Bryan is the face of and brains behind Foot Cardigan. He’s an eternal optimist, freakishly good at retaining statistics, and thinks web analytics are fun. Bryan was born in Oklahoma, schooled in Nashville, and lifed in Texas, but he’s actually a Europhile at heart. Which means he’s either obsessing over his garden (no. really.) or planning his next trip overseas in his spare time.
Tom has a PhD in public administration from the University of Texas and is a former employee of the U.S. government. As the only post-grad in the group, he’s often asked to speak slower and use smaller words. Tom wears many a hat around Foot Cardigan — from managing finances to making sure his kids provide plenty of drawings to use as wrapping paper.
Arguably one of the most talented members of the team, Matt is responsible for designing socks and developing the site. With a formal education in art and a career in building things for the web, he enjoys making the rest of us look bad by redesigning FootCardigan.com in a single evening. All while crushing people half his age at online gaming.
Samuel was born one year before Taylor Swift in Burundi. He makes sure each pair of socks has a well-rounded breakfast and a hug before they’re shipped to their new home. Samuel might be Foot Cardigan’s smartest team member since he knows three different languages and the rest of us are lucky if we can speak English good.
Laura likes to celebrate the little things in life, like remembering to put eyeliner on both eyes in the morning. She writes words at Foot Cardigan, which means she hems and haws over silly things like “grammar” and “spelling.” Laura thinks it’s awkward that she has to write a short bio about herself.
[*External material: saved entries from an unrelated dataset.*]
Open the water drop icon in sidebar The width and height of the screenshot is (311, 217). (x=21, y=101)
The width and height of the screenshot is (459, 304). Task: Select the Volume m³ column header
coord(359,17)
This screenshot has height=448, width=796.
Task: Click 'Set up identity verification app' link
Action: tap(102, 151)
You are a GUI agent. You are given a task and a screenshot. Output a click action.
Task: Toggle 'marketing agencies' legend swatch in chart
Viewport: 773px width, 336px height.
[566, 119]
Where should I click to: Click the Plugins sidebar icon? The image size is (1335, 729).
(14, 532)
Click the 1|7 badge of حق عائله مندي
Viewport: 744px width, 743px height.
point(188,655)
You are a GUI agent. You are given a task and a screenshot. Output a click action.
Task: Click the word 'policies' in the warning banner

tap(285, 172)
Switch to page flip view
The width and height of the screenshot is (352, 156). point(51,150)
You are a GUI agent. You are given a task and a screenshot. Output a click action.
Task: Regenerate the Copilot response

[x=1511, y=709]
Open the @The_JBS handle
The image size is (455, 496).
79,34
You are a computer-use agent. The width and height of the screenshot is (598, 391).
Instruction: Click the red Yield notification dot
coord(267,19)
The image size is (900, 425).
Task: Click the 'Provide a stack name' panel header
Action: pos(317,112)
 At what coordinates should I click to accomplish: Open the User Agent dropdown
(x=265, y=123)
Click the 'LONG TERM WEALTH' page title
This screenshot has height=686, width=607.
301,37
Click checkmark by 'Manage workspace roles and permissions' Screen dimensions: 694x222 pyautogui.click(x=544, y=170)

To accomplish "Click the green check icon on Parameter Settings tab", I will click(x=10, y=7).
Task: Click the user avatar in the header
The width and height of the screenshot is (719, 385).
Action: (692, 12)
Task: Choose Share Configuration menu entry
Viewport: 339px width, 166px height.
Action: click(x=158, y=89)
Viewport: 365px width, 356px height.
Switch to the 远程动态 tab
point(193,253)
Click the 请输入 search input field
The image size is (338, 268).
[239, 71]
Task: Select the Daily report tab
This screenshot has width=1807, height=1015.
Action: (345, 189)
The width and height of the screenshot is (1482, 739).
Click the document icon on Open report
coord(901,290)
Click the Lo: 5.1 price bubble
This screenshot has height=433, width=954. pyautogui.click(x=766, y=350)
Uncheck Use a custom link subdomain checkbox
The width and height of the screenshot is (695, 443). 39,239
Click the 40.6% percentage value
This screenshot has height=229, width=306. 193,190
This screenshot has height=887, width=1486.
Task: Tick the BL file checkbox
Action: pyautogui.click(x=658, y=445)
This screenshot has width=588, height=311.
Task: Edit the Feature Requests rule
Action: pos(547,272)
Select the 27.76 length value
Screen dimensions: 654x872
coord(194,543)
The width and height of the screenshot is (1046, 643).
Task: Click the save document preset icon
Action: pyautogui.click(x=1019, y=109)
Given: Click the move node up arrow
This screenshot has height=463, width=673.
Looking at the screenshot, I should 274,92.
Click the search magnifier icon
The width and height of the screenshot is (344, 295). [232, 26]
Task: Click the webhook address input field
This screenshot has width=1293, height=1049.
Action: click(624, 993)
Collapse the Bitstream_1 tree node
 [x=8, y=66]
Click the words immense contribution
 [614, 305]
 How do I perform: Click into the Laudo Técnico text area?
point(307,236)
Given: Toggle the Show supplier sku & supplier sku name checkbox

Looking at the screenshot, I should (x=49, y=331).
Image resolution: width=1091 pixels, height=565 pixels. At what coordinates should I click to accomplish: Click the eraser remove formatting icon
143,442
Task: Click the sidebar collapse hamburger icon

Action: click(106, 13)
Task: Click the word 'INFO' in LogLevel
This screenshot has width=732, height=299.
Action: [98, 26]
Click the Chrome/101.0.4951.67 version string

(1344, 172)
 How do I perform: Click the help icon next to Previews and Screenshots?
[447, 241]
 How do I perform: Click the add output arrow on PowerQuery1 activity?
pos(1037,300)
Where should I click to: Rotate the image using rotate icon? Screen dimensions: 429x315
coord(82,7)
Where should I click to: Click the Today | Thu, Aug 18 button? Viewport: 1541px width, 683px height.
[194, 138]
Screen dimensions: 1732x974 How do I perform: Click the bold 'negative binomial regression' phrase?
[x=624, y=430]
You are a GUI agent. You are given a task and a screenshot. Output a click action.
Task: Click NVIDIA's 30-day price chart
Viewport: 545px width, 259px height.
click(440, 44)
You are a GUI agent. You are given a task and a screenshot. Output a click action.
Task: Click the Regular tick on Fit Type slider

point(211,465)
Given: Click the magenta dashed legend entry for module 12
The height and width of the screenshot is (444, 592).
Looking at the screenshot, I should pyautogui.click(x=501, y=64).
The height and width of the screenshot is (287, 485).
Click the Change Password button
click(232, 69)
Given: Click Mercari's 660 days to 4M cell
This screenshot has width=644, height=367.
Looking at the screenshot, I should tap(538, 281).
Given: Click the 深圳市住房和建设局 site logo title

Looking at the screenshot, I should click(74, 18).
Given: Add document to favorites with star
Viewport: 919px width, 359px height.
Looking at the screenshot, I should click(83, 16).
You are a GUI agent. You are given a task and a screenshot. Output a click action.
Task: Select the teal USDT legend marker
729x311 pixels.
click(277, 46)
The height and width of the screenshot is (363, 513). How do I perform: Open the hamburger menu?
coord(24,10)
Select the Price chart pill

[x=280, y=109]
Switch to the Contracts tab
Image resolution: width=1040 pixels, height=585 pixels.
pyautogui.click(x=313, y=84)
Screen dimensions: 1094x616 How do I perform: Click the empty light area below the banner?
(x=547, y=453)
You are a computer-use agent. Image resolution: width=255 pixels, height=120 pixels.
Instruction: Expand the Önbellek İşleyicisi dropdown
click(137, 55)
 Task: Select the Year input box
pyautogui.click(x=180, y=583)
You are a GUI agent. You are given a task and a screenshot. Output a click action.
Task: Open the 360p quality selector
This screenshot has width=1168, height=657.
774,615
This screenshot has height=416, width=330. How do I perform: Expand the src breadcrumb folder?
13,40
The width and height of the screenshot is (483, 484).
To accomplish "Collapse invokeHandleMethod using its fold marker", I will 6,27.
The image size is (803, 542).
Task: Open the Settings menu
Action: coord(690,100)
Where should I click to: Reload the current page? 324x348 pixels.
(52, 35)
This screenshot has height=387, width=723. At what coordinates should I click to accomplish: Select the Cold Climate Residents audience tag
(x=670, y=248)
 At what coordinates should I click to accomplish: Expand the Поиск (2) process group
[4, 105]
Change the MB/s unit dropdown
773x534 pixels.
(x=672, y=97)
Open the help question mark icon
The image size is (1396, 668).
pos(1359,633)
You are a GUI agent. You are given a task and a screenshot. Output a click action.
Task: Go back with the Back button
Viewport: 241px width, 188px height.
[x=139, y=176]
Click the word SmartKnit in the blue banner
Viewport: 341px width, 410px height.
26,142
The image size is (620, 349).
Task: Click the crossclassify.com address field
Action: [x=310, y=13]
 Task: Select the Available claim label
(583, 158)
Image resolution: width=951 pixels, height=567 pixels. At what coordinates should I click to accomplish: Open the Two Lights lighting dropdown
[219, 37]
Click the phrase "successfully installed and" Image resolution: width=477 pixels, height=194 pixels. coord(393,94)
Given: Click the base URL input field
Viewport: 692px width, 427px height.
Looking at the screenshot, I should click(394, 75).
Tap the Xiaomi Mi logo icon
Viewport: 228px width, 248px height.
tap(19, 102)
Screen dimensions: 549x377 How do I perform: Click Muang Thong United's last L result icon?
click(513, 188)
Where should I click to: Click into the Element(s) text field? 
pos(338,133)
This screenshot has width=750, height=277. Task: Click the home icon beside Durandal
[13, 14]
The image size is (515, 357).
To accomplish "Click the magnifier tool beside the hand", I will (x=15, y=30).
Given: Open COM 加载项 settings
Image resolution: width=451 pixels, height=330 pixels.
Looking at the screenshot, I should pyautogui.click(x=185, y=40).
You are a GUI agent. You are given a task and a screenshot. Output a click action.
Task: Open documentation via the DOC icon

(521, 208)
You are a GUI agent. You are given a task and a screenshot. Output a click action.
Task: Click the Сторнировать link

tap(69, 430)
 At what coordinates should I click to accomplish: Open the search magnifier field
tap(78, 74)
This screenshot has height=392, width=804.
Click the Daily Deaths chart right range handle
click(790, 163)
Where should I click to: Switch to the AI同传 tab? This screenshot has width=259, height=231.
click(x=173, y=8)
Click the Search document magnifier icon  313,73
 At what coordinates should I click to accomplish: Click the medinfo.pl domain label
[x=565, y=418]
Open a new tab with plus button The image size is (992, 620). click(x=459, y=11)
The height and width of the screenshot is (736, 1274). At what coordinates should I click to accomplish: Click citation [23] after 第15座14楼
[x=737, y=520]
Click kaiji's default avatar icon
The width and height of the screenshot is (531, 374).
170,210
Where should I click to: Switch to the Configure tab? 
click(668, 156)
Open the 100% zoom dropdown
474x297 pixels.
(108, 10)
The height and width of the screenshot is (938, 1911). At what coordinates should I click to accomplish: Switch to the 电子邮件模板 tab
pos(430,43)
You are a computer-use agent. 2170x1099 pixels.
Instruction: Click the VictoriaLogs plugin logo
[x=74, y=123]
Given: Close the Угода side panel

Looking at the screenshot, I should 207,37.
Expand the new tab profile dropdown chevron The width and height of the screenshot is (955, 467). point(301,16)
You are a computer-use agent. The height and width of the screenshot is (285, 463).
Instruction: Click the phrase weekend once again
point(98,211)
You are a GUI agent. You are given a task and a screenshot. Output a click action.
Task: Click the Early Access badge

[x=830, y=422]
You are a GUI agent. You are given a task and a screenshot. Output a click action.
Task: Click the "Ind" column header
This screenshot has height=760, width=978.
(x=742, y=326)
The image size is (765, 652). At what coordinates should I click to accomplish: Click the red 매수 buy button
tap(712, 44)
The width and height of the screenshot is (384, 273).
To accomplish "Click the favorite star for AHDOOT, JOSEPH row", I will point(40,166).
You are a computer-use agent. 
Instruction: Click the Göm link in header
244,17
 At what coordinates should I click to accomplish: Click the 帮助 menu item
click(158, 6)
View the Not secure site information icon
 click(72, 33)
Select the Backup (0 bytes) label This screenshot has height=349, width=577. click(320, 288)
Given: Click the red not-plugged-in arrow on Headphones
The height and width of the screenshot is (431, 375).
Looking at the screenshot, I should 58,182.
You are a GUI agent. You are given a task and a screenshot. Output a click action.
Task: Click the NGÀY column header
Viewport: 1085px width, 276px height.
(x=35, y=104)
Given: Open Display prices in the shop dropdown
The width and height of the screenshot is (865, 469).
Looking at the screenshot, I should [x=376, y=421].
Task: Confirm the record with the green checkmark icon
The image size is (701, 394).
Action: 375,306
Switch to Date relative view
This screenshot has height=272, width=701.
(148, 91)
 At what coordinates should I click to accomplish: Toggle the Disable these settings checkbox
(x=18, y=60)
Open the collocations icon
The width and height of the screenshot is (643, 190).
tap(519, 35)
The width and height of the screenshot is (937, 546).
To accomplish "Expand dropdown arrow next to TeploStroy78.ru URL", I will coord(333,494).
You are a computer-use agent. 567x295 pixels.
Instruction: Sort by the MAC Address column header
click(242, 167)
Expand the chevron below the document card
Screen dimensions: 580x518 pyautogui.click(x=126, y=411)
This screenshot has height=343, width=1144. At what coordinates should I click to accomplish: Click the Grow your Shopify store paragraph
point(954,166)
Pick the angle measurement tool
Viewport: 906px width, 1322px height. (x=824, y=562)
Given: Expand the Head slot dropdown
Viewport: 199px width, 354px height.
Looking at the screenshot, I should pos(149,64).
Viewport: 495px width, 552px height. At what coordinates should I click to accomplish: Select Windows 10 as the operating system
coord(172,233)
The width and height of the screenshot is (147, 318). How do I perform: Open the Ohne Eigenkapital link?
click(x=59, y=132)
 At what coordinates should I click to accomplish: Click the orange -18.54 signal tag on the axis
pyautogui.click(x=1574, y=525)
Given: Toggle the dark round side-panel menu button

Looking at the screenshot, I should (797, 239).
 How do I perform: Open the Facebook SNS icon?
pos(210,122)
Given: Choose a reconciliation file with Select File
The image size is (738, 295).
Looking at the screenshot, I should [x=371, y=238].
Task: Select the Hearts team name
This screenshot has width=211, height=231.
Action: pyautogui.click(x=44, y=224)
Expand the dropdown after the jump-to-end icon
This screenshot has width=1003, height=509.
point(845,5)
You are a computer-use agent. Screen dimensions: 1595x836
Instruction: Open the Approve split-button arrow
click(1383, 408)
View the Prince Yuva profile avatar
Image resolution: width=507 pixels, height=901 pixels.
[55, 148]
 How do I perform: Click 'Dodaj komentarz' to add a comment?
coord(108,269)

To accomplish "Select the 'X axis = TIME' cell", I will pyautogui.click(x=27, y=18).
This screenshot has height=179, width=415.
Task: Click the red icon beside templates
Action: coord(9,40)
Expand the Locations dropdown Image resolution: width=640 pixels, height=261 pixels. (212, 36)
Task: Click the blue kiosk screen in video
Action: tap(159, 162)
But here she is. Writing a short bio about herself.
Every day around 9:15 a.m., Ashaun shows us something she did that makes us all feel like we should go home and reassess our lives. She’s just. That. Good. It helps that she’s one of those people who can simultaneously be creative and controlled. Pshhh. Ashaun, why don’t you go redesign the entire FC office or something in 20 minutes? HAHA! Oh, wait. You already did that.
If there’s one place that needs some semblance of order, it’s Foot Cardigan. And if there’s one person that Foot Cardigan can’t live without, it’s Gretchen. She’s the FC operation’s righthand woman — making sure orders go out correctly, overseeing customer service, and doing whatever she has to do to keep us up and running.
Hope is affectionately referred to around the office as “the dreamcrusher” — mostly because she’s got a shrewd eye for what’ll work and what won’t. She’s not afraid to tell you (read: Bryan) if your idea is dumb, but she’ll do it all with a smile because she’s the nicest. Fun facts: Hope’s a vegetarian, can stand on her head for infinity, and hates Harry Potter. House Slytherin!
By day, Keaton accounts for every sock in the warehouse. By night, he spits hot fire and freestyles the freshest lyrics this side of the Red River. When he’s doing neither of those things, Keaton studies criminal justice in order to punish those with white socks and weak rhymes.